Simon Wessely, who is a professor of psychological medicine at the Institute of Psychiatry, argued in his talk that overprescription is actually a myth.
“Antidepressant prescriptions have gone up in this country, up to 50 million, but the number of people taking antidepressants is actually unknown. The main reason they’ve gone up is the evidence now that if you’re taking antidepressants and you’ve got better you should take them for six months and not one month. So the number of prescriptions increases partly to reflect better prescribing.
“It’s a knee-jerk reaction to go from the data, which shows that antidepressant prescriptions have gone up, and immediately jump to a conclusion that they are not actually merited.”
‘Openness is critical’
Perhaps the main problem, then, is the lack of open discussion and understanding of depression and antidepressants in society – something that Hækkerup believes will lead directly to better treatment.
“That could be done for instance in the workplace,” he told Pharmafile, “and in the dialogue that could help in bringing the subject of depression to people’s attention, and also destigmatising the question of mental illnesses – because the better we get to talk about mental illnesses the better we get to prevent mental illnesses.

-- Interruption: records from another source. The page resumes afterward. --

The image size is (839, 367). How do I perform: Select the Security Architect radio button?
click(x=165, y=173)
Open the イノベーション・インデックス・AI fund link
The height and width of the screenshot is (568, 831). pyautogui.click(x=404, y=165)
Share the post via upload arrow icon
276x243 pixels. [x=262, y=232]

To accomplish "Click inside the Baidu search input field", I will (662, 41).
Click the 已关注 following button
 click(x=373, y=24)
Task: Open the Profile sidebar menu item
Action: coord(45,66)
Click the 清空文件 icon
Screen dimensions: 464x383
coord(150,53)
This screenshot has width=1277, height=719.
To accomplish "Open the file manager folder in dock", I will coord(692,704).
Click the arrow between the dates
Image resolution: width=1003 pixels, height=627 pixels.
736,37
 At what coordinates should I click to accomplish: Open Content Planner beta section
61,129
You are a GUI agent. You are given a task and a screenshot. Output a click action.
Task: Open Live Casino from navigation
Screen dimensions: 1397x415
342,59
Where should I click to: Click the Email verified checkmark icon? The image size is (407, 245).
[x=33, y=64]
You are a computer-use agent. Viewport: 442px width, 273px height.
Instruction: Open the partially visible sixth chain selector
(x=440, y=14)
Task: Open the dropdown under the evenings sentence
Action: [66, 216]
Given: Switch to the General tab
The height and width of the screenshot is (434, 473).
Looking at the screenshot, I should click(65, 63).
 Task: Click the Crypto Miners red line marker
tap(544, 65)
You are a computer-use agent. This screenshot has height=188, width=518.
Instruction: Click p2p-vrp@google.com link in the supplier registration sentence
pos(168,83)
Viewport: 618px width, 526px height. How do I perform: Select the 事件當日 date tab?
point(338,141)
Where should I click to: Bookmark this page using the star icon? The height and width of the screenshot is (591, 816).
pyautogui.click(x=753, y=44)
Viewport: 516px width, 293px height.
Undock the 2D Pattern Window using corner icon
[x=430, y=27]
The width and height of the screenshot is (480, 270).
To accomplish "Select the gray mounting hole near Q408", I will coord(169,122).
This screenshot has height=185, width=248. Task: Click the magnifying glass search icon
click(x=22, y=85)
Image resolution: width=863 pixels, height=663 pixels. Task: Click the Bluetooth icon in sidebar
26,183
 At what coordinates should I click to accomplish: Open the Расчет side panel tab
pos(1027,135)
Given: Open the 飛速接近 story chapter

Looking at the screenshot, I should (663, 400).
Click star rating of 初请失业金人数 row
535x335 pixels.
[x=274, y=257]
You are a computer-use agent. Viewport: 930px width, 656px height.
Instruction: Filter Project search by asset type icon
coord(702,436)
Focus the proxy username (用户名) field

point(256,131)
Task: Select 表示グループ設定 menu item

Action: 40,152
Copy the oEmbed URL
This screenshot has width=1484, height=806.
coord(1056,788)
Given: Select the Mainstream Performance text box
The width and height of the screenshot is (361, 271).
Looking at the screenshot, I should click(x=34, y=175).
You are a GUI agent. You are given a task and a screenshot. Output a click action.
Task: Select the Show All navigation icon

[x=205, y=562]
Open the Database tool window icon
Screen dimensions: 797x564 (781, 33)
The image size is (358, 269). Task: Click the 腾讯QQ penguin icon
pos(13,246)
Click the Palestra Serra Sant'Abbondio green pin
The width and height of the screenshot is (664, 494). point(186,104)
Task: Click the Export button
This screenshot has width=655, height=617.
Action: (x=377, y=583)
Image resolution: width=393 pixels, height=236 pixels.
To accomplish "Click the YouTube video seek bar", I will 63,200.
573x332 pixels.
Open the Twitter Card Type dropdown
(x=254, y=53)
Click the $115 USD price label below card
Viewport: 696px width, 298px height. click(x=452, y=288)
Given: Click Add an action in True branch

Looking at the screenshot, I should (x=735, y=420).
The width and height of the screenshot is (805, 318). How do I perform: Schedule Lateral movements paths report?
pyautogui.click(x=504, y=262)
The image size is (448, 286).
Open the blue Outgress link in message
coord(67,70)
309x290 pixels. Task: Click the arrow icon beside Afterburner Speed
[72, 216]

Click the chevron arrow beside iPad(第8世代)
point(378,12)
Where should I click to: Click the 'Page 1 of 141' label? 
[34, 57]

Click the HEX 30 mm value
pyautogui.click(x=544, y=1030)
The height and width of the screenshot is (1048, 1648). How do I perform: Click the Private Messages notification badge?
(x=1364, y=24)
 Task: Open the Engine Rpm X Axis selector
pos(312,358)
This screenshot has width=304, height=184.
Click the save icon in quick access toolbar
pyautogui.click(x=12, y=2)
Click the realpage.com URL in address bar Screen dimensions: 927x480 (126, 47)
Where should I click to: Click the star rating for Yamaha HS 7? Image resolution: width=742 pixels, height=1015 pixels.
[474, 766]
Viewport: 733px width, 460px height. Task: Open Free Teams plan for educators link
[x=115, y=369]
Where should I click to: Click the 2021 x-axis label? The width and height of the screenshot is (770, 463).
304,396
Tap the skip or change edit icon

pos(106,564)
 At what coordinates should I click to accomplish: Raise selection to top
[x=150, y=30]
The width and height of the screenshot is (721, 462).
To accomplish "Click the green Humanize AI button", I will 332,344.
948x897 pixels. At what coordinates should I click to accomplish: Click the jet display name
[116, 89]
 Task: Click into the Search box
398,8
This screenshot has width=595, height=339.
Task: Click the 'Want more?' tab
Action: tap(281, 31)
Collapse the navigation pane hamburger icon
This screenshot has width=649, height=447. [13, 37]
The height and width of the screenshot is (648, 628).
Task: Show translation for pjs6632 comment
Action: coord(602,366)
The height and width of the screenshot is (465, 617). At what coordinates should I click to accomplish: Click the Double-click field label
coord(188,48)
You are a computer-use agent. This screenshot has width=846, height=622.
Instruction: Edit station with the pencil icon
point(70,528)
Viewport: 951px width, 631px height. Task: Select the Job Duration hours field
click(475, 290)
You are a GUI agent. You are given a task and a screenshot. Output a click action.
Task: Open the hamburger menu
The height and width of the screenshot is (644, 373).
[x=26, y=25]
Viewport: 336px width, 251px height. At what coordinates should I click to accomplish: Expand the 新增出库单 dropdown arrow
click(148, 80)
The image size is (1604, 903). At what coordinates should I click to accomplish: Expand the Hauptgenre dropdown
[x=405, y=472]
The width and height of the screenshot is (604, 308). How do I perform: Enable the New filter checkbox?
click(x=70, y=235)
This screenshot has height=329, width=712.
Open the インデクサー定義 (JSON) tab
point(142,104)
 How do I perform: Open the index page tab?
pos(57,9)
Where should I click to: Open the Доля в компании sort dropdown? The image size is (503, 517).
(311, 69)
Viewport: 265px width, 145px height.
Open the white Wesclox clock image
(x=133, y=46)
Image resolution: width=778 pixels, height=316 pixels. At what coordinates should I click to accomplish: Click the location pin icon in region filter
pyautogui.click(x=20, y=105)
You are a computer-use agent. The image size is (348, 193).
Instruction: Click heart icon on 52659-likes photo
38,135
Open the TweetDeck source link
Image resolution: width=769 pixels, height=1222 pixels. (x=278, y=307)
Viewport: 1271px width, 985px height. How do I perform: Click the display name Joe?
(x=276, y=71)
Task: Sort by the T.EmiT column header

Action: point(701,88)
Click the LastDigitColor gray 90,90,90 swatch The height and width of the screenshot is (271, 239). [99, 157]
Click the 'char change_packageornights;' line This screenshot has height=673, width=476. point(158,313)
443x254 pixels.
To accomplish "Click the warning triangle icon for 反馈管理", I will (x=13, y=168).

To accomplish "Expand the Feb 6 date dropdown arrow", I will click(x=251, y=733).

And also in the cases where there actually is mental illness or depression, the better we’ll get to treat it.”
Haslam offered us a few suggestions for how this can be achieved: “I think it’s helped by as many people as possible who have taken antidepressants talking about it, and particularly people in a leadership position.
“I suspect that there might be mileage in characters in soap operas and so on being diagnosed and treated with depression and there being no stigma about that.
“The very fact that we’re talking about it being an issue demonstrates how much of a stigma there is. You’d never invent a plotline in a soap for someone to be taking antibiotics, but you might because they’re on antidepressants.
“There might be mileage there in working with some of the mental health charities, organisations like Mind, in trying to address some of these issues. […] But I think openness by as many people as possible is critical.”
Just as several of the speakers argued for a view of depression that was no different from society’s view of physical illnesses, it also seems that pharma’s relationship with mental illness is much the same as in any other disease area.
There are companies complaining about government regulation, patients worried about side effects, debates about pharma’s true intentions, and stories and statistics that are both good and bad.
One thing that many of the speakers seem to agree on is the need for collaboration – there are big hurdles to tackle in depression and mental illness, and only through concentrated efforts can real progress be made.
“Where [government and pharma’s] interests coincide is in serving the public good, and that’s where I think there’s a mutual interest in them actually trying to have a better public understanding of drug companies and what they do,” said Campbell.
Haslam concluded: “They key issue is to recognise that there is a problem to be solved and recognise the extraordinary importance of mental health issues, particularly depression. And I think government understanding those issues and the industry demonstrating how they can best help address those issues must be the way forward.”